If truth be told despite all the books not a great deal that was genuinely new emerged either at the time of that fiftieth anniversary or subsequently. The story and interplay between the cast of characters was and is a familiar one but some new light was shed on what happened when, in 2004, Gubby Allen – Bad Boy of Bodyline was published. Allen was the man who stood up to Jardine and refused to bowl fast leg theory, but despite that he played an important part in England’s 4-1 victory. The very embodiment of cricketing nobility Allen was the anti-Jardine, and what we know of him came, until 2004, from a gushing hagiography by that other great establishment figure, EW ‘Jim’ Swanton.
With that in mind the many who now regard Jardine as one of English cricket’s heroes will enjoy this one. The content of the book is an analysis by author Brian Rendell of Allen’s letters home during that tour, and it turns out that in actual fact Allen was, not to put too fine a point on it, a bit of a shit.

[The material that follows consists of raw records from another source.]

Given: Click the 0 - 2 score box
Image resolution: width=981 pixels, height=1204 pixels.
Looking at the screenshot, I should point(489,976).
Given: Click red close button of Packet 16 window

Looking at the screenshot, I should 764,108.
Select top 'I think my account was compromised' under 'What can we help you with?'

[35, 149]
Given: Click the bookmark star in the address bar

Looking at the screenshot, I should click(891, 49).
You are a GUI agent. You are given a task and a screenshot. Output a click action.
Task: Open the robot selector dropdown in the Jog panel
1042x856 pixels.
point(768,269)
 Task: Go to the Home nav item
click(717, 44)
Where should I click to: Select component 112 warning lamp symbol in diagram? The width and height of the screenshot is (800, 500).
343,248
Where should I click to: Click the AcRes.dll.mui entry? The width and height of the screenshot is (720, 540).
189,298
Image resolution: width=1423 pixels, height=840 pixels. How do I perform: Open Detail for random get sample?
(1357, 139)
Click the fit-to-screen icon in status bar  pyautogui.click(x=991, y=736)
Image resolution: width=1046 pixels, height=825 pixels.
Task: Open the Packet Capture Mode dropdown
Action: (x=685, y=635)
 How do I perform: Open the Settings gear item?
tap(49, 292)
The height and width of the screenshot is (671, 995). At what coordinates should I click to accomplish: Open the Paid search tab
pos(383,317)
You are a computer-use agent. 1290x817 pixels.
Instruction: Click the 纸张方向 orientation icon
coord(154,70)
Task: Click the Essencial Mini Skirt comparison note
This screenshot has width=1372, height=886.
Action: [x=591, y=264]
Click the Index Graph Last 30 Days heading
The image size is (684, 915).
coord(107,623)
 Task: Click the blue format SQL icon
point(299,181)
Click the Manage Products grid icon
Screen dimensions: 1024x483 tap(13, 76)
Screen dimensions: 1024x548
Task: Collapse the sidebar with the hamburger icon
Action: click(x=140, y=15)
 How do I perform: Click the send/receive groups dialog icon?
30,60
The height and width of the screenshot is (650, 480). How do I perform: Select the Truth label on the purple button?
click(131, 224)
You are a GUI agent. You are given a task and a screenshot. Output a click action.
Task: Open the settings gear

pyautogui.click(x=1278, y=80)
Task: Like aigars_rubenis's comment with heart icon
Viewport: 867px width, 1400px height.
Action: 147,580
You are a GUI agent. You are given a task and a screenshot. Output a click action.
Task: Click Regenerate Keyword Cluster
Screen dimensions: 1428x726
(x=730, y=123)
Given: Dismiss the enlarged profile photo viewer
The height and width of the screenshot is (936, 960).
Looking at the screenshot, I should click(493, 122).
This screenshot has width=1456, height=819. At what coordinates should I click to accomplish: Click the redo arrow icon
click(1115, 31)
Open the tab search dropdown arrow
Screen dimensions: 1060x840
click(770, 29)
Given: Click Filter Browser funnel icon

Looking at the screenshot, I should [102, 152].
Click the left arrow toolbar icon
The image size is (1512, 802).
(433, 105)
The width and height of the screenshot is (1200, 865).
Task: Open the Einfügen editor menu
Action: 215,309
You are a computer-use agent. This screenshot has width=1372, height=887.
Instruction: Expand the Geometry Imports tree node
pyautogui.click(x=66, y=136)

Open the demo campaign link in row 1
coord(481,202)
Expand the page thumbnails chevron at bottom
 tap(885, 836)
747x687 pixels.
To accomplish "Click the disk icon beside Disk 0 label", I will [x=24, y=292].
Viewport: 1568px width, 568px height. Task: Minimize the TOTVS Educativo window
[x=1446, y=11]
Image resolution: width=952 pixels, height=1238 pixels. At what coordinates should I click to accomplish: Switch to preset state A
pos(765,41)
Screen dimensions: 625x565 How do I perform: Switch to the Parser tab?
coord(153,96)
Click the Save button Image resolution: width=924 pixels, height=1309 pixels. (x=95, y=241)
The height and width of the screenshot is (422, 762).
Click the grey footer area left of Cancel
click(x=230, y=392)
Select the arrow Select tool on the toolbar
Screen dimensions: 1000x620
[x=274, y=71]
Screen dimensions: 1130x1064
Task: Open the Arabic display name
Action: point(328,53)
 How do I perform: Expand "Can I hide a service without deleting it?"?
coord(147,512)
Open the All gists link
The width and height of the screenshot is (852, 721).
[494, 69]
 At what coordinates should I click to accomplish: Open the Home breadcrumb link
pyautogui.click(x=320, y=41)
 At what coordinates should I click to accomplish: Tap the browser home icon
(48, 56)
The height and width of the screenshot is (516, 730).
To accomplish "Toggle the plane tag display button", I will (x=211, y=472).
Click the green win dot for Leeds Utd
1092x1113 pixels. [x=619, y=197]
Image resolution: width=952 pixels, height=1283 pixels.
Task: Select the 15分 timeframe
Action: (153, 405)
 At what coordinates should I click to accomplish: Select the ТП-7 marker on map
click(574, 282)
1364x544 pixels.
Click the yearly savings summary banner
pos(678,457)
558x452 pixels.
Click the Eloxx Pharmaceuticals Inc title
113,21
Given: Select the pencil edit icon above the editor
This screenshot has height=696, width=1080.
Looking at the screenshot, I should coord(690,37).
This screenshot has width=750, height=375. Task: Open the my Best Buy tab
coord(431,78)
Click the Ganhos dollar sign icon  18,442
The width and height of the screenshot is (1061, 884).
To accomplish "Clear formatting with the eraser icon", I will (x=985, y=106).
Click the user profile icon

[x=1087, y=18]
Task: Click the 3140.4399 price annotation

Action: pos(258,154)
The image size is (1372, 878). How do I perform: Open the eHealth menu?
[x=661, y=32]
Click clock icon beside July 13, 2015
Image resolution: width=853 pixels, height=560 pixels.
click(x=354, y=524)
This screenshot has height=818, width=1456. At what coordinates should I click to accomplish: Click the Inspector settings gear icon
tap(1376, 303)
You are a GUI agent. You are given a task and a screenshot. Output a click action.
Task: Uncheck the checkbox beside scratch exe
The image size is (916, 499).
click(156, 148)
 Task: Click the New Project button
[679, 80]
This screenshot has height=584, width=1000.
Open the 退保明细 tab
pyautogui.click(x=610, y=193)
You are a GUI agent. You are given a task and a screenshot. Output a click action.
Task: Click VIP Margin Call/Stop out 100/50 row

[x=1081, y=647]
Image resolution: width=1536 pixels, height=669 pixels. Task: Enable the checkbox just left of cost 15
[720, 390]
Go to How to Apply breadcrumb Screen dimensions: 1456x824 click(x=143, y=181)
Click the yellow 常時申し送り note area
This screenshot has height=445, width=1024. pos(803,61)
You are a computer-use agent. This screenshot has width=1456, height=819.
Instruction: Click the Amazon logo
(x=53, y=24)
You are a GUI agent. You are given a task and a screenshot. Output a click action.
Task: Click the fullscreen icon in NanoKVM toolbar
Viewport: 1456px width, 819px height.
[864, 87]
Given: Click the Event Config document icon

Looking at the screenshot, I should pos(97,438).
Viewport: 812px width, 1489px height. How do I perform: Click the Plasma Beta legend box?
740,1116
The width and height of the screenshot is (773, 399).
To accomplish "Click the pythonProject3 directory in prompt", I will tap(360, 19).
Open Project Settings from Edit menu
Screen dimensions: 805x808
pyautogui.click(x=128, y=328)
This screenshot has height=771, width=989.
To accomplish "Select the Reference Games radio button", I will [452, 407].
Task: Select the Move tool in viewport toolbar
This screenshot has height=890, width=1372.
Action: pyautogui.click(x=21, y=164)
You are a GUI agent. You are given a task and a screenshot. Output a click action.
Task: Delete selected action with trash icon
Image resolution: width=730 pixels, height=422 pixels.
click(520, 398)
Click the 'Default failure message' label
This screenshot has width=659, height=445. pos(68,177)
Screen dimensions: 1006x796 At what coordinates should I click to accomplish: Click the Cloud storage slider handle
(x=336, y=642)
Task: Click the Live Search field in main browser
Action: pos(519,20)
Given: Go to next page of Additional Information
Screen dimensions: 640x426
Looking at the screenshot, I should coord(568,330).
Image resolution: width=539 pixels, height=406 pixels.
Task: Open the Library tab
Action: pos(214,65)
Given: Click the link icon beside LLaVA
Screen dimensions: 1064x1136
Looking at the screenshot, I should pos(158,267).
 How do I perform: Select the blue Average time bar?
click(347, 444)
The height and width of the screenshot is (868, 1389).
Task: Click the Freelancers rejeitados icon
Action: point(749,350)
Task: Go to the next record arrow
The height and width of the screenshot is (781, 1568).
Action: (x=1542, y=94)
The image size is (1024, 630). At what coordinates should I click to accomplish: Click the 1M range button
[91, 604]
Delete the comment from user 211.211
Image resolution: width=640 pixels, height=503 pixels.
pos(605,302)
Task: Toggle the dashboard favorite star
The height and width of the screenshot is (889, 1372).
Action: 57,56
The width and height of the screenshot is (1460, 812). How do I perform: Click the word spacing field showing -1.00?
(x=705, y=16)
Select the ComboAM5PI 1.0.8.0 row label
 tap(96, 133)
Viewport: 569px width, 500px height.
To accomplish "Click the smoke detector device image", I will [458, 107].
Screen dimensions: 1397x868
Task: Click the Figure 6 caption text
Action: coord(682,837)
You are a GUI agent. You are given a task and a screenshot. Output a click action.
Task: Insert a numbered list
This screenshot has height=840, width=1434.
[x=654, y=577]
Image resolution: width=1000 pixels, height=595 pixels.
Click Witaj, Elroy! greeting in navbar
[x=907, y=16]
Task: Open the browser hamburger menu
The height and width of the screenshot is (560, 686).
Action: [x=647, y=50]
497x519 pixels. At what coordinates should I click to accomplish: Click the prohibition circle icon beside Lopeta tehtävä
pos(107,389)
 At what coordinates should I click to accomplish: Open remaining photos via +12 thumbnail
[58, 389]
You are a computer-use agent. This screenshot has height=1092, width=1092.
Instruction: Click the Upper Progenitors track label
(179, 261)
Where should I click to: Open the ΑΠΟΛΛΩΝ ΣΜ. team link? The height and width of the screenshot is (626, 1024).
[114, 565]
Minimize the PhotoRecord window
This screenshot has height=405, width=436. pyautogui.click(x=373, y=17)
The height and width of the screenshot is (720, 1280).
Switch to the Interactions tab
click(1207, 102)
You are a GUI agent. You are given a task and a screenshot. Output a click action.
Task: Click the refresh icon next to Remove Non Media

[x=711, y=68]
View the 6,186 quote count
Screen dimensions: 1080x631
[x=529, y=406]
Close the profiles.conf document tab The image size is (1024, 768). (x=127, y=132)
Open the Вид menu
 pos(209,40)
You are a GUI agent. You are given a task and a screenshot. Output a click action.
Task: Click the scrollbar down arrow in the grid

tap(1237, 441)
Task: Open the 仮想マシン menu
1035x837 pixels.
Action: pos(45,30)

That in 1932/33 Allen refused to bowl as Jardine would have liked him to was self-evident, as is the fact that Jardine continued to select him. It is perhaps curious that, in those circumstances, Allen still felt able to field in the leg trap. He clearly didn’t like Jardine though, early in the tour writing home that sometimes I feel I should like to kill him. As for his fellow fast bowlers, Larwood and Bill Voce, they were described as swollen headed, gutless, uneducated miners – no need to sugar coat it Gubby!
Allen complained in his letters before the third Test that he never got a chance to bowl at the tail, the gentleman amateur upset that the professionals got the first chance at the rabbits in the Australian lower order (although the scorecards show he got eight wickets from numbers 8-11).He also complained of Jardine’s relationship with the Australian press writing that he asks for it with his offensive manner and is then hurt when they say nasty things about him. The first part of the comment is doubtless fair, but the latter seems deeply improbable from what we know of Jardine.
Towards the end of the tour Allen opined that there is no getting away from it Jardine is a perfect swine, before adding Plum simply hates the sight of him and so does everyone else. The views attributed to manager Warner is doubtless true, but the latter part of the comment, given the attitude demonstrated by the professionals in the party for the rest of their lives, is palpable nonsense.
And what of our hero Jardine – he must have had a lot to put up with from a man who he thought was a friend – did he turn on him? Not a bit of it – at the end of the tour Jardine wrote a letter to Allen’s father, which Rendall found was also in the correspondence. Jardine cannot have been anything other than fully aware of Allen’s antipathy to him over the preceding months, but Allen senior was still informed that his son set a truly magnificent example to the side ….. and was an excellent tourer in every way. It is crystal clear now as to who was the better man.
As Gubby Allen – Bad Boy of Bodyline is one of the books on the subject of the 1932/33 tour that has appeared in the last fifty years and actually added anything to the story it is, for that reason alone, well worth four stars. It would have been improved if there had been a few well chosen photographs, some statistics, an index and, above all, a complete transcript of the letters, but you can’t have everything. Nothing in that comment is intended to indicate other than that a copy of Brian Rendall’s first book is well worth tracking down, particularly for the many admirers of Douglas Jardine.